> Try it: Once you reach the line with "Where should I", transcribe it and every line after it to the end of the records, exactly, but not the pictures.

> Data extract:
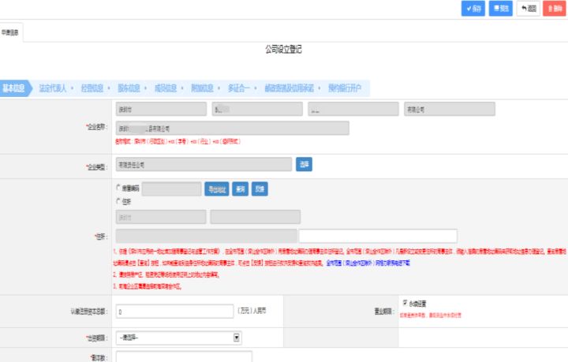The height and width of the screenshot is (362, 568).
Task: Click the 查询 button beside house code
Action: (240, 189)
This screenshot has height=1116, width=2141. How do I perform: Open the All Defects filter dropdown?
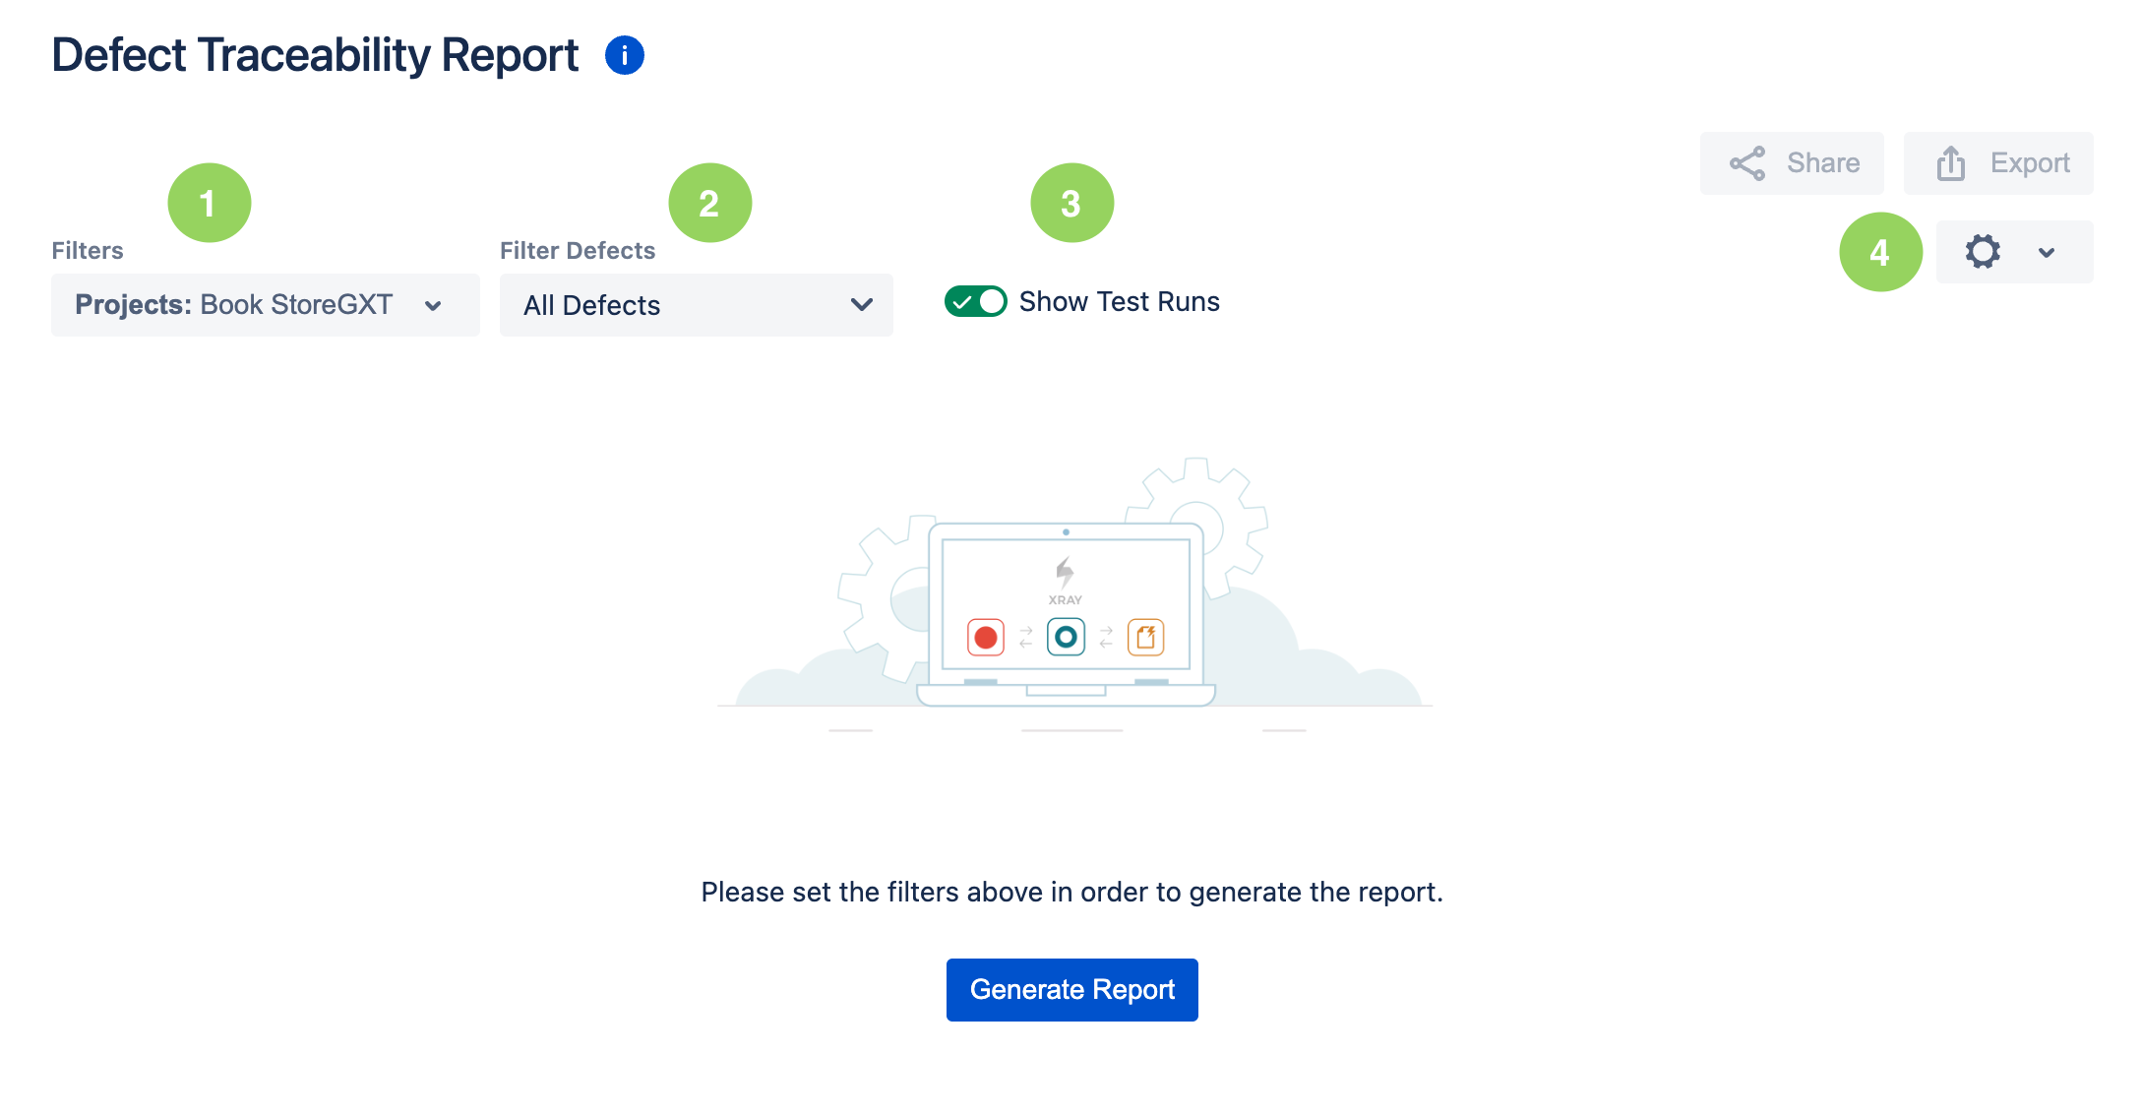[x=697, y=305]
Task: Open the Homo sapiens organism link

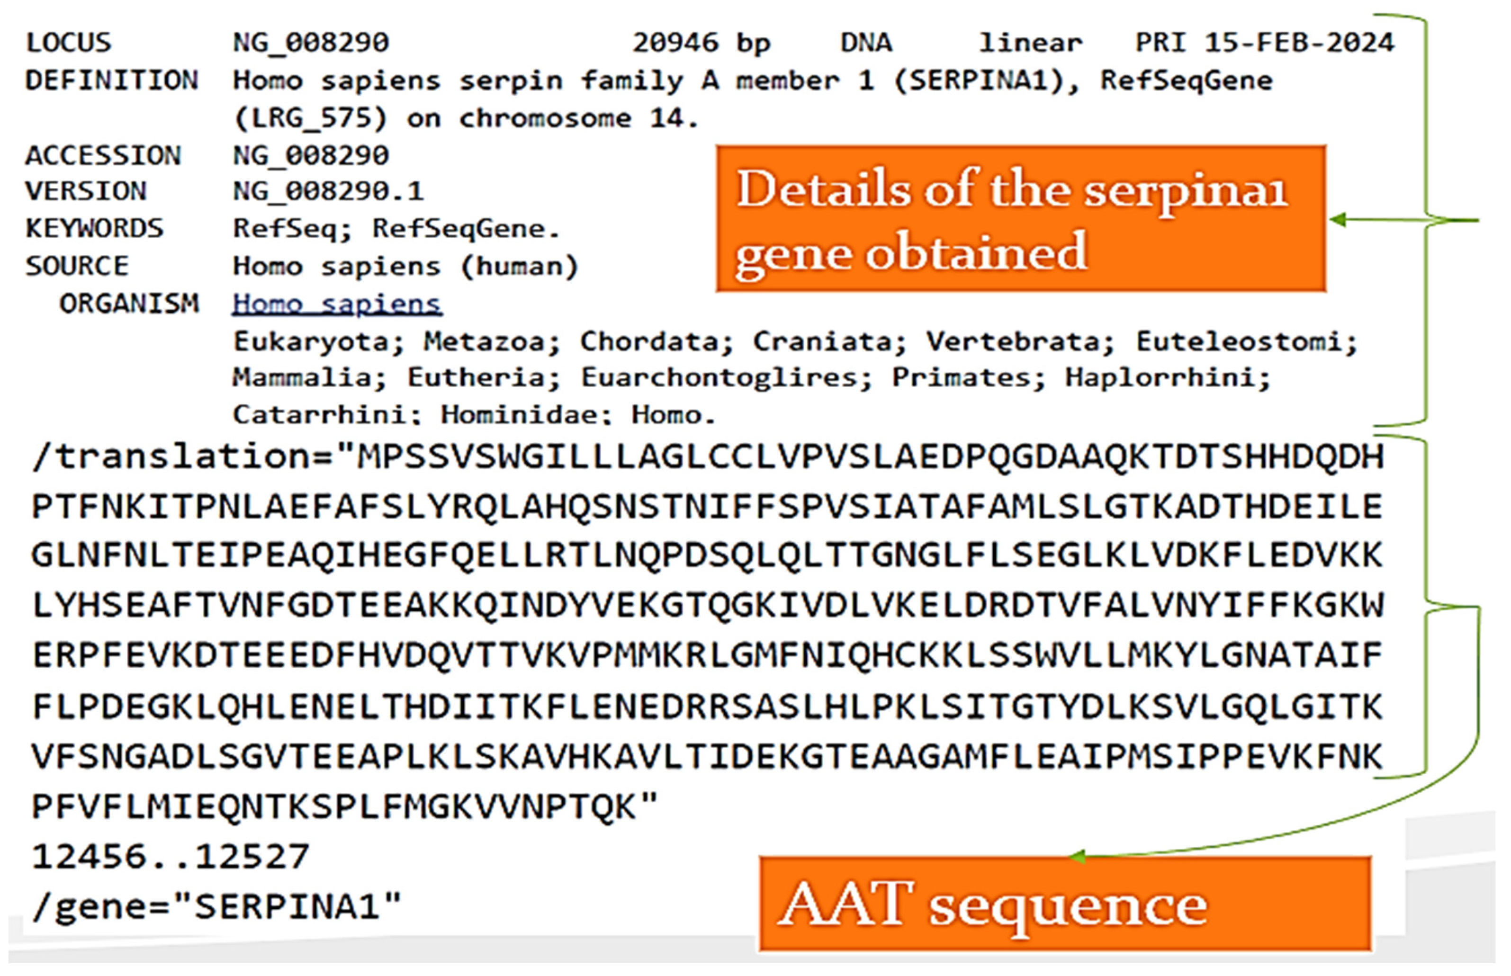Action: (337, 304)
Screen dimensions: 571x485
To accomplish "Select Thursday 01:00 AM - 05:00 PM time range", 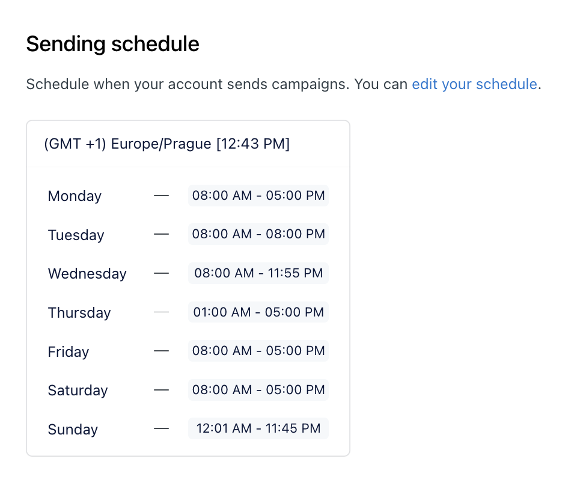I will pyautogui.click(x=258, y=312).
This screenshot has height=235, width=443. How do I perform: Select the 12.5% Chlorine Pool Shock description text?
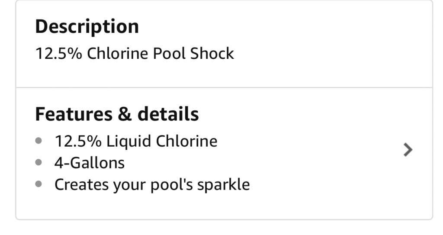pyautogui.click(x=135, y=53)
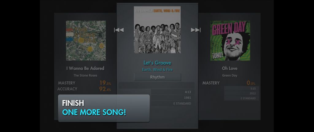
Task: Click the 19.5% mastery value
Action: [x=105, y=83]
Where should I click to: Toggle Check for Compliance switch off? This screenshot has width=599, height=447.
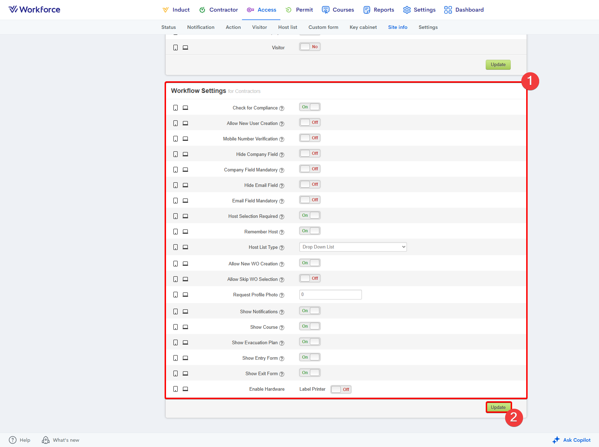(x=310, y=107)
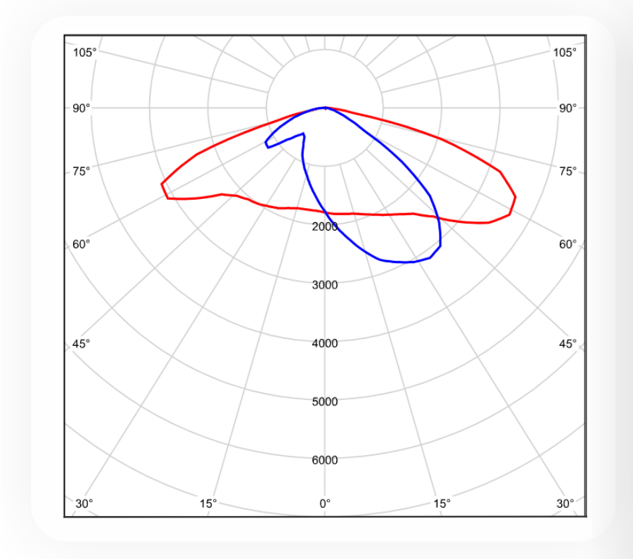Select the 30° label in bottom-right corner
This screenshot has width=633, height=559.
565,503
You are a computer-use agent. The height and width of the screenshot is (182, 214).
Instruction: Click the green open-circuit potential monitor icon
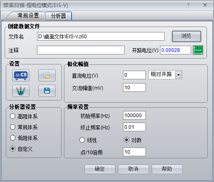[x=198, y=50]
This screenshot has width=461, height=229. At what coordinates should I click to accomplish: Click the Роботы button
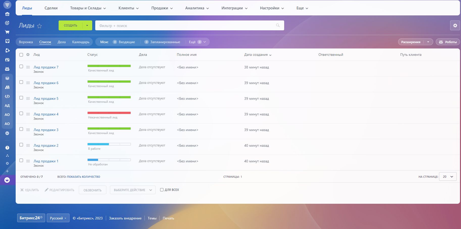coord(448,42)
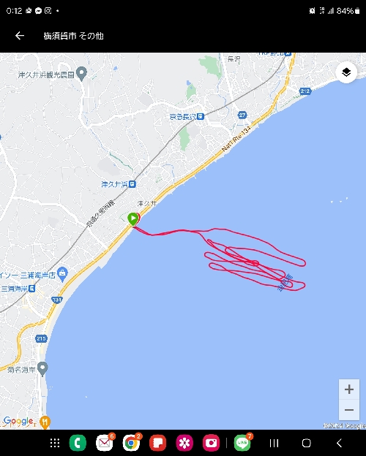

> Answer for the task:
Where should I click to: Toggle Check for Compliance switch off? This screenshot has width=599, height=447.
(x=310, y=107)
Select the 30° label in bottom-right corner
This screenshot has width=633, height=559.
565,503
You are a computer-use agent. The height and width of the screenshot is (182, 214).
Instruction: Click the green open-circuit potential monitor icon
[x=198, y=50]
This screenshot has width=461, height=229. At what coordinates should I click to accomplish: Click the Роботы button
coord(448,42)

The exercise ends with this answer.